Evan Rachel Wood

This year’s Young Hollywood panel (presented by the Los Angeles Times) brought together rising stars Anton Yelchin, Evan Rachel Wood, Armie Hammer and Kirsten Dunst to discuss how they got started in acting, what it is like working with impressive (and at times intimidating) directors like Clint Eastwood, Woody Allen and David Fincher and how their success is shaping their careers. Hammer and Dunst are each featured in films screening at the festival (J. Edgar and Melancholia, respectively) with Hammer as Edgar’s right-hand man and Dunst as a depressed bride. Yelchin and Wood have been getting attention for their performances as one half of a long distance relationship in Like Crazy and the tempting intern who may undo an entire presidential campaign in The Ides of March.

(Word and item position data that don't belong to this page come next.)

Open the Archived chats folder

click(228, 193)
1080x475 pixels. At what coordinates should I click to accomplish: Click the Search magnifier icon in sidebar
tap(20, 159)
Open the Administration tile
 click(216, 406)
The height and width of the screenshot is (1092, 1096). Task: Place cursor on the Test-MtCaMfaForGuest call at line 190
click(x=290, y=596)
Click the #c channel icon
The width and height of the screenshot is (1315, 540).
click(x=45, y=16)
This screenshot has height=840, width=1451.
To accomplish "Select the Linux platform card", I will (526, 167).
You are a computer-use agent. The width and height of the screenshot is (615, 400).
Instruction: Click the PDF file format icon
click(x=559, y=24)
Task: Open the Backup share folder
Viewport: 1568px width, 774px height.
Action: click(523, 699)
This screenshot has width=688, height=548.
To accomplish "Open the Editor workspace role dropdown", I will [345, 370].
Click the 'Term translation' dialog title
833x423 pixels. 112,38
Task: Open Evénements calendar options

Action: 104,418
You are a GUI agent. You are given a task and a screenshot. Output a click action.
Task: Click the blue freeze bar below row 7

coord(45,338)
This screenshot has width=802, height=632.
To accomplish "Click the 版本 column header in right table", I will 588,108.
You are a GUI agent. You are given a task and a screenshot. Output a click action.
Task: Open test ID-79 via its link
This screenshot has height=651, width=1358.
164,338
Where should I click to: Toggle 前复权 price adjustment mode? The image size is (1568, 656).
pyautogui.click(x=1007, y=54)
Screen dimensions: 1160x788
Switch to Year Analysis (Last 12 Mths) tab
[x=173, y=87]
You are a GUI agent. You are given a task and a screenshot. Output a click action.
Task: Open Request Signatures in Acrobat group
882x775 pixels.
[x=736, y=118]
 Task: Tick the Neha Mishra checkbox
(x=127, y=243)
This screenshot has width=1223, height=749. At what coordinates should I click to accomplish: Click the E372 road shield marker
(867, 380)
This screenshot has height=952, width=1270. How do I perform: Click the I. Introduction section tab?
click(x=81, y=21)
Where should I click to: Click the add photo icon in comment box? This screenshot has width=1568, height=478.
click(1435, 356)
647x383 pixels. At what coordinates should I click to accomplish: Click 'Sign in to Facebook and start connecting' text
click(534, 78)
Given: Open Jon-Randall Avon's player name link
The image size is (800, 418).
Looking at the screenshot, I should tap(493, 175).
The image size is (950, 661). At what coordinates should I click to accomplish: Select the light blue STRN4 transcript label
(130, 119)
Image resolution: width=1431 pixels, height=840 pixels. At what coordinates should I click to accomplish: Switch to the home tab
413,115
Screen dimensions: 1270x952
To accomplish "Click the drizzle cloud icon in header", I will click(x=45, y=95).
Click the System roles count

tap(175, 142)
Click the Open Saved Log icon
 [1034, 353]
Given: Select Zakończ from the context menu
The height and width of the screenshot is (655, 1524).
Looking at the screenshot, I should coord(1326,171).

The four came together Friday night (with Hammer fresh off the premiere of J. Edgar the night before) and there was a palpable energy between them as they would get so excited or intrigued by another person’s answer it would sometimes feel like we were simply overhearing a conversation between new friends. It was interesting to see Hammer surrounded by three actors who have been doing this since they were young (as he is just getting started in his career) and how he was just as engaged in their answers as the audience, asking which project they would be referring to in a story or simply being shocked over hearing about directors who preferred to do scenes in a single take.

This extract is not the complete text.